Quando le telecamere di sorveglianza degli uffici postali hanno svelato il volto del responsabile di quelle lettere anonime, in fila allo sportello per spedire le sue buste, gli investigatori sono rimasti senza parole. Era un pensionato di 77 anni, senza precedenti, colui che per ben tre volte aveva spedito a Giuseppe Giangrande, il sottufficiale dei carabinieri ferito gravemente davanti a Palazzo Chigi il 28 aprile 2013, delle raccomandate postali, con il mittente falso, piene di ingiurie: “Spero non guarisca perché siete responsabili delle morti di Stefano Cucchi, Federico Aldrovandi, Riccardo Magherini, Giuseppe Uva”. Quando i carabinieri di Imola si sono presentati nella sua casa lui non ha opposto alcuna resistenza: “Sono stato io. Ero arrabbiato e indignato con le istituzioni e volevo sfogarmi”. L’uomo, ritenuto capace di intendere e volere, ora andrà davanti al giudice di pace con l’accusa di ingiurie.

Tutto inizia a maggio 2014 quando al centro specializzato di riabilitazione di Monte Catone, nell’imolese, dove il sottufficiale è stato ricoverato fino a novembre, giunge una prima lettera. Nelle settimane precedenti Giangrande era stato ricoverato per un peggioramento delle sue condizioni. Ad aprire la busta è sua figlia Martina: “Siete delle belve – si legge nella lettera – Qualche sbirro e carabiniere è morto, ma sono di più i cittadini inermi da loro uccisi”. Poi il mittente, che sulla busta usa un nome falso, lascia intendere di essere informato sulle condizioni: “Ho saputo del nuovo ricovero di suo padre, non mi fa minimamente pena, gli auguro di rimanere così tutta la vita e non mi rallegro di sapere che le sue condizioni, come ho appreso in tv, siano leggermente migliorate”. Poi il riferimento ai casi Cucchi, Aldrovandi, Uva, Magherini e a un fatto personale: un controllo subito dalle forze dell’ordine dopo essere passato con un rosso semaforico.

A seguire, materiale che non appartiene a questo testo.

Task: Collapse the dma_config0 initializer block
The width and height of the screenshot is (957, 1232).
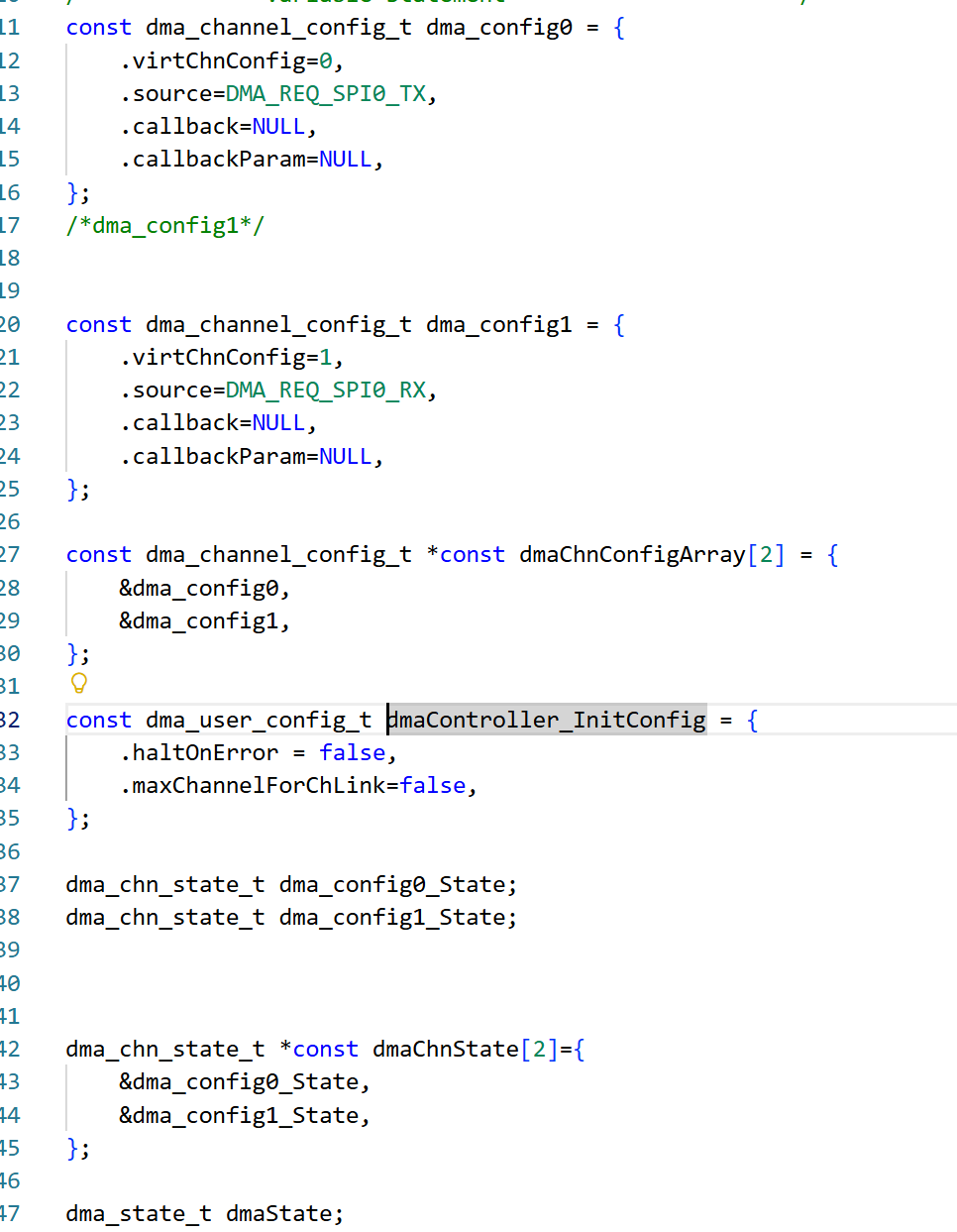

Ecco poi una seconda lettera, stesso mittente falso, stessa scrittura, e ancora la particolarità della spedizione per raccomandata: “Non le auguro alcuna guarigione Giangrande”. E poi: “L’Arma cambi motto, non ‘fedele nei secoli’, ma ‘onesti nei secoli’”. Dopo una terza lettera Martina Giangrande decide di sporgere denuncia, preoccupata per quelle ingiurie e temendo dietro potesse esserci un mitomane o qualcuno che volesse di nuovo attentare alla vita di suo padre. Il caso viene preso in mano direttamente dal procuratore aggiunto di Bologna, Valter Giovannini. Subito i carabinieri della compagnia di Imola, comandati dal capitano Claudio Gallu, notano un particolare: la grafia è ‘tremolante’. Dunque, azzardano un’ipotesi: è una persona anziana, che peraltro ha spedito il tutto per raccomandata: quindi non ha imbucato la lettera, ma è andato al bancone. Gli investigatori si fanno dare le registrazioni a circuito chiuso dei due uffici postali da cui sono partite le lettere vengono subito visionate nelle date riportate sui timbri delle raccomandate. E in poco tempo gli uomini dell’Arma risalgono al vecchietto.

Alla fine del 2014 il pm Giovannini ordina così una perquisizione per accertarsi che davvero il responsabile sia il pensionato. Lui, di fronte ai militari che si presentano alla porta non si scompone: “Ero indignato, perché l’Italia è un paese corrotto”. Ora, con l’accusa di ingiurie, si presenterà davanti al giudice di pace di Bologna. “Sono lettere dal contenuto oltre che ingiurioso, crudeli sul piano umano”, ha commentato Giovannini.